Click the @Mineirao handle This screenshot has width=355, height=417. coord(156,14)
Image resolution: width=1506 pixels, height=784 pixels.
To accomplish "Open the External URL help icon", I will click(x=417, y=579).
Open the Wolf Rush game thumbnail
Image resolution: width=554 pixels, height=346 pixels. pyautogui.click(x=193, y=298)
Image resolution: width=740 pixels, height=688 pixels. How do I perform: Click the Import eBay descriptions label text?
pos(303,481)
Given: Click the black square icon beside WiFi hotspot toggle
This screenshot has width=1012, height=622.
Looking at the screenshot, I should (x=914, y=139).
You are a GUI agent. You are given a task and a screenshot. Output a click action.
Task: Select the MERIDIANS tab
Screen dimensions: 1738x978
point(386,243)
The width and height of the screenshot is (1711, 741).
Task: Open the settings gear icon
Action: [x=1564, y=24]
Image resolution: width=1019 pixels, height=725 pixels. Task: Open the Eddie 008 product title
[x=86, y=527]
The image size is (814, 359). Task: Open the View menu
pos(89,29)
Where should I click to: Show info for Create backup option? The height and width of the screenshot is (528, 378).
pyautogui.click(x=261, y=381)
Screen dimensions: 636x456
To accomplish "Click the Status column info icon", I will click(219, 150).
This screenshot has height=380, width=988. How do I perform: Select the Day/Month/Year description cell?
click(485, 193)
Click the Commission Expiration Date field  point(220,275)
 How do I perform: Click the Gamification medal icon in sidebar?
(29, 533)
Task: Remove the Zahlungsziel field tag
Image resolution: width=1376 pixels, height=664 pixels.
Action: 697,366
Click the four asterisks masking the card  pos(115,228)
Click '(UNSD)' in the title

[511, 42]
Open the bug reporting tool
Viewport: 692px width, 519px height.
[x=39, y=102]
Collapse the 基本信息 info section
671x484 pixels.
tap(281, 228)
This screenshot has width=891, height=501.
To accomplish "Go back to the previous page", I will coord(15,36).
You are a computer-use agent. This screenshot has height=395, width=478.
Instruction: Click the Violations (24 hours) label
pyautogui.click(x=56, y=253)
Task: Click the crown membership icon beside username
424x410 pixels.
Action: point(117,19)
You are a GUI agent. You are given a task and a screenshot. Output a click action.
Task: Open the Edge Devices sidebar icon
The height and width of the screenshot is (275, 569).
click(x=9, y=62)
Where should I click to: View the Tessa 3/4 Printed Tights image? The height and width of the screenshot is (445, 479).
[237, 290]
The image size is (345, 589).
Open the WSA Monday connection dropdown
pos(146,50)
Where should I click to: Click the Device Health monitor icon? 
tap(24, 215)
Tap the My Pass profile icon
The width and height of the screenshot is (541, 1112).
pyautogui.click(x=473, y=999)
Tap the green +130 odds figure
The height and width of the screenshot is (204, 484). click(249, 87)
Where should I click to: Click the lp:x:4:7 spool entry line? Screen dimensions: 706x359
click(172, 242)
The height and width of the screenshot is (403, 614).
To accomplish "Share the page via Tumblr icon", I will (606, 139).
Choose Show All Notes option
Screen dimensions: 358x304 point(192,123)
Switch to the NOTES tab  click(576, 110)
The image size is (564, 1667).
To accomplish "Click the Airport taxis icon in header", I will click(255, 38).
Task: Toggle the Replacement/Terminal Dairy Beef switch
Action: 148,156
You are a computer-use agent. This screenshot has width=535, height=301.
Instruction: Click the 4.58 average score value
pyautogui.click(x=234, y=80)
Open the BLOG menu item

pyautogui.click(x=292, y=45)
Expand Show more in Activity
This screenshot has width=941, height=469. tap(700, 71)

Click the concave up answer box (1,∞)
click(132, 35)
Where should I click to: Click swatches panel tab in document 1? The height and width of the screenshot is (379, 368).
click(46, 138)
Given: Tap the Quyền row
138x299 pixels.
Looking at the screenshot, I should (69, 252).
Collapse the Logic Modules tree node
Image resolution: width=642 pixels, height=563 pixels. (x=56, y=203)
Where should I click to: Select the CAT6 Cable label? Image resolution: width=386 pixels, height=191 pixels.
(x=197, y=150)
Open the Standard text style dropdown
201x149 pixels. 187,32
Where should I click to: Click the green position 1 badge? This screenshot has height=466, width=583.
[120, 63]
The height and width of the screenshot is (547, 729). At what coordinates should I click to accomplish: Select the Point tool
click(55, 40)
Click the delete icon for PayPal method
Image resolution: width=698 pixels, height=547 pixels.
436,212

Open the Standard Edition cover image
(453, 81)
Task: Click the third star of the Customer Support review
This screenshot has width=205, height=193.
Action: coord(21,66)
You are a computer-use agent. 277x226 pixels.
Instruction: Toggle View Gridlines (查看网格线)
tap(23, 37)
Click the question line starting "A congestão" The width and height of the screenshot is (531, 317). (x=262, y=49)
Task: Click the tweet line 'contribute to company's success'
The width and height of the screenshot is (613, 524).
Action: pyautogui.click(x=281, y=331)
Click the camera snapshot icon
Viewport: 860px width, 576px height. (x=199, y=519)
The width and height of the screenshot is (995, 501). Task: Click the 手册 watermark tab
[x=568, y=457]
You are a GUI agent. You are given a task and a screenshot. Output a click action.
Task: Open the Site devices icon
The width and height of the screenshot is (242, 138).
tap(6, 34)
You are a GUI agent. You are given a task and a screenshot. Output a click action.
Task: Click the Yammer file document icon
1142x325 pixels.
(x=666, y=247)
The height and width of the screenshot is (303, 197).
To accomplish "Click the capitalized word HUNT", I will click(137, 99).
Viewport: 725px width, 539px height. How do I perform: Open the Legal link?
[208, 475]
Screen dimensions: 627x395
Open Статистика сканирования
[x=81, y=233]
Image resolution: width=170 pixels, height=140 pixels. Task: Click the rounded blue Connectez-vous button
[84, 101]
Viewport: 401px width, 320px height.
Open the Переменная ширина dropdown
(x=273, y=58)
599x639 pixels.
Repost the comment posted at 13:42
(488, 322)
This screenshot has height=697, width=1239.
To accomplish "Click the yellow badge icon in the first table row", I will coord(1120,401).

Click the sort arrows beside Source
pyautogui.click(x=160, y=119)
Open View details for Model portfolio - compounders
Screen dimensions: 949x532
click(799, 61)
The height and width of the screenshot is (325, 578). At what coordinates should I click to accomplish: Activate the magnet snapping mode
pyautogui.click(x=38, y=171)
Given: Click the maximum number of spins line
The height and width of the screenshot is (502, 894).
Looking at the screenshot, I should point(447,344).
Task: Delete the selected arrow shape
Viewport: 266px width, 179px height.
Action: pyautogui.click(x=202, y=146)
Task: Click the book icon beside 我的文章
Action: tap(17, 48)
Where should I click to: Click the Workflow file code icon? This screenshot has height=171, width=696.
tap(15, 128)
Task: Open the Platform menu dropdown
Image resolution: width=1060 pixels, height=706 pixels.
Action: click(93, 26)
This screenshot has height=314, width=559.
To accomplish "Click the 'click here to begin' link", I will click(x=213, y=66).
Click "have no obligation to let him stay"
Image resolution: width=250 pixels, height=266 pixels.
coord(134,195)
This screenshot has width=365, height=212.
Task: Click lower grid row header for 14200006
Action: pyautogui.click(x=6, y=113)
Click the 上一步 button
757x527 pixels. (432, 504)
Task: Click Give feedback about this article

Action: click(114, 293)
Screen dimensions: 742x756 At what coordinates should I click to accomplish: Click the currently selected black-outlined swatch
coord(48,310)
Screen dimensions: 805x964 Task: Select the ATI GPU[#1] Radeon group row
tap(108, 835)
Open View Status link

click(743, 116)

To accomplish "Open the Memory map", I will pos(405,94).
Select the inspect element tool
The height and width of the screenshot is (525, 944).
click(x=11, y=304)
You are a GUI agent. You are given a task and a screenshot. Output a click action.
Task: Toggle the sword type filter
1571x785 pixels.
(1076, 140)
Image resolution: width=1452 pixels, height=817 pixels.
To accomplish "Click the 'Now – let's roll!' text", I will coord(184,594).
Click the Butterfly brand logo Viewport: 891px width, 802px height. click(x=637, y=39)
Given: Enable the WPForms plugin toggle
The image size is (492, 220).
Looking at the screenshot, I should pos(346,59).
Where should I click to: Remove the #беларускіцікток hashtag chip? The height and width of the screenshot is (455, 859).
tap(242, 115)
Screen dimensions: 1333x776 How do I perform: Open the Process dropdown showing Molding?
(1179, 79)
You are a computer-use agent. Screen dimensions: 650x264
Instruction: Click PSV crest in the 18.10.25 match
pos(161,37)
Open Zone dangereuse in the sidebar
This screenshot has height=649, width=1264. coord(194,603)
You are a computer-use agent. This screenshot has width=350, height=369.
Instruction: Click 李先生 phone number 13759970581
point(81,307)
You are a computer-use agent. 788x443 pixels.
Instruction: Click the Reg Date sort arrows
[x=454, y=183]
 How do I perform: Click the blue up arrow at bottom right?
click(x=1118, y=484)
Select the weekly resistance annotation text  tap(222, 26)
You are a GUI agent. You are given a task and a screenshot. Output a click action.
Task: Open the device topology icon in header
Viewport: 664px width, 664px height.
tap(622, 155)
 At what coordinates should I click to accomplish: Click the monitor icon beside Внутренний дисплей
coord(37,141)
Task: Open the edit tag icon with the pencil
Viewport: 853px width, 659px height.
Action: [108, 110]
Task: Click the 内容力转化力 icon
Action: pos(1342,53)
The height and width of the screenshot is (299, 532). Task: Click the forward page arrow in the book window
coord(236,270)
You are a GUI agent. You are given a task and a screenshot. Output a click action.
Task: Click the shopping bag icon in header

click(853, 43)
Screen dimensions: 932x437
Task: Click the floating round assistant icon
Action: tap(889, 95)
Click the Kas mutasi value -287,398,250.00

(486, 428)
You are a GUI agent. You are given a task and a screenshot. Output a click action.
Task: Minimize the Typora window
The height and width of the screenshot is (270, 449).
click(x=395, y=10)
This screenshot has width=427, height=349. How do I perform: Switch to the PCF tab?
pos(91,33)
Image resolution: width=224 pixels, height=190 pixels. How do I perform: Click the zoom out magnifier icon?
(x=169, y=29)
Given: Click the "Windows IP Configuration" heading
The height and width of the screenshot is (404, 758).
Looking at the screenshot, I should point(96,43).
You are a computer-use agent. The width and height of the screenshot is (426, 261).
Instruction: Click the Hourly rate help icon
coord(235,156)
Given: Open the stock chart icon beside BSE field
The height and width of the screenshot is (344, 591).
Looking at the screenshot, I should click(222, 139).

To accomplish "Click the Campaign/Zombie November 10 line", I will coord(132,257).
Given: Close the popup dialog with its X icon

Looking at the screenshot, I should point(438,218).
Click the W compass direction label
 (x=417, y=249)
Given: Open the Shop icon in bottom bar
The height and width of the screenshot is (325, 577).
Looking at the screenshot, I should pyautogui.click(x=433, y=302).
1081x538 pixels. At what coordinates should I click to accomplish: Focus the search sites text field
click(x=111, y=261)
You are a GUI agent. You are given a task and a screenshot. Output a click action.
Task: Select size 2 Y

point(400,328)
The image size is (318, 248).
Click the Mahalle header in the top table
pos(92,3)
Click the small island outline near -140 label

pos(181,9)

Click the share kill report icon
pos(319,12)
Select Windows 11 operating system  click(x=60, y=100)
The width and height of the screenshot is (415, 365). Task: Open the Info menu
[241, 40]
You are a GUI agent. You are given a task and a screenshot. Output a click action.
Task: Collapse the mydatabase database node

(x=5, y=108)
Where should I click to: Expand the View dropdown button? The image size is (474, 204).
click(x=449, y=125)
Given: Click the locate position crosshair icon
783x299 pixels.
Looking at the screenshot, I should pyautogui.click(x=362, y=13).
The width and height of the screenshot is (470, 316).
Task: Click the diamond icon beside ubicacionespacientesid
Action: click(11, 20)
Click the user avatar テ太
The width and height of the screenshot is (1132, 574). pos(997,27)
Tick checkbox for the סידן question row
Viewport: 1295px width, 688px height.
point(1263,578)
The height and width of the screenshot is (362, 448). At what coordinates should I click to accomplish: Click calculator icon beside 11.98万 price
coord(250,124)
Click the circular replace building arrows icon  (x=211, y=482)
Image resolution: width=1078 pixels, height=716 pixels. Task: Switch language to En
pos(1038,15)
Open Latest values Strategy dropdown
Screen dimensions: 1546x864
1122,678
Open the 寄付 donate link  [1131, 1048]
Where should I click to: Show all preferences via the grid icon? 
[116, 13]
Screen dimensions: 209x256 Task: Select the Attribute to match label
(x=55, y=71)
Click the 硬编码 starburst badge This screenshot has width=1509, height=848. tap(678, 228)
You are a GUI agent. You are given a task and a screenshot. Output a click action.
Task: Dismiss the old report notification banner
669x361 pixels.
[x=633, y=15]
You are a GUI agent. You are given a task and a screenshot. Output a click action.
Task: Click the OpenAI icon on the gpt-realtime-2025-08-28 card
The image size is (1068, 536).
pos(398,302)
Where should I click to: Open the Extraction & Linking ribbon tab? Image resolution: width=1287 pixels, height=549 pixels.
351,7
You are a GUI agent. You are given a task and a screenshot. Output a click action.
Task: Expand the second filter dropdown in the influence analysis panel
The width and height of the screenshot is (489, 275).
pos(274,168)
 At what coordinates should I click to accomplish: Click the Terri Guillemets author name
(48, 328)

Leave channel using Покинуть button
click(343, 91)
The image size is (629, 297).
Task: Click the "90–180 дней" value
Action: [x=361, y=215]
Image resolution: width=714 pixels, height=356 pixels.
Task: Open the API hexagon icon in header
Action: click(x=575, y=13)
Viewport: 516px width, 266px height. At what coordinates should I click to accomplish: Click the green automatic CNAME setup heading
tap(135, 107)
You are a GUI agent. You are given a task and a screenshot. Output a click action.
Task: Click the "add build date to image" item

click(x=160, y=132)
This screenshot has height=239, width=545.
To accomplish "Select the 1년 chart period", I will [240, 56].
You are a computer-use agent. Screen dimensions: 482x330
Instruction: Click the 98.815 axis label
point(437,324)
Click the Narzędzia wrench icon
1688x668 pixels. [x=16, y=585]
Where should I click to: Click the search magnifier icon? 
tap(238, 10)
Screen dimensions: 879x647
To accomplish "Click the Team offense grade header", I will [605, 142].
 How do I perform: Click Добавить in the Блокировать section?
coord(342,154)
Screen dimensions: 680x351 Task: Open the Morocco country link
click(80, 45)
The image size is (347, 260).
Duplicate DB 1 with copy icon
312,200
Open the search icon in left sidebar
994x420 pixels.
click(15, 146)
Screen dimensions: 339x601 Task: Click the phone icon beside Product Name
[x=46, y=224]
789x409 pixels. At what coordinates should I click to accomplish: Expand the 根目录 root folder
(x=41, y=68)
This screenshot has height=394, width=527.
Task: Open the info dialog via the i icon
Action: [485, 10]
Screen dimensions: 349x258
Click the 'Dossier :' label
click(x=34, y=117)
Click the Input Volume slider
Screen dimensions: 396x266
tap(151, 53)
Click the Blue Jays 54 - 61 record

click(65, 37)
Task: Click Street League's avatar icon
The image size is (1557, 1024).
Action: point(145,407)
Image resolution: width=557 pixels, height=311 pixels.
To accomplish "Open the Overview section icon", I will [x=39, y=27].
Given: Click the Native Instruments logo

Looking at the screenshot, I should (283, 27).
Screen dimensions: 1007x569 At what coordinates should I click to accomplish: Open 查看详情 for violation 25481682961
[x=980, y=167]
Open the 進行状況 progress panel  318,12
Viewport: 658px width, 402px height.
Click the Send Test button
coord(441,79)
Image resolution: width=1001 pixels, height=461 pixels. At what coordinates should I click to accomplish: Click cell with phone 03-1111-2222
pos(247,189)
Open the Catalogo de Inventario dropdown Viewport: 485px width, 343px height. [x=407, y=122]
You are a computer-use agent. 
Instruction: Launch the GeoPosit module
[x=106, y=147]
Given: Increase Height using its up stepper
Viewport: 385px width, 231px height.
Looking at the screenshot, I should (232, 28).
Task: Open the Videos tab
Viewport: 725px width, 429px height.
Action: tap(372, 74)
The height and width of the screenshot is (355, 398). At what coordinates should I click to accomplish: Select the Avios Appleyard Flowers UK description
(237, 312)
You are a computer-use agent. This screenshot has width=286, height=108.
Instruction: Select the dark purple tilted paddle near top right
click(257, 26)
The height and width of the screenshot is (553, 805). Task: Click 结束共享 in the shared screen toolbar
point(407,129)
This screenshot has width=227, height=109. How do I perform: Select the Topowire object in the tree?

————————

Line by line, check the material above for the word "Windows", then give the number of lines that hold it and nothing else.

2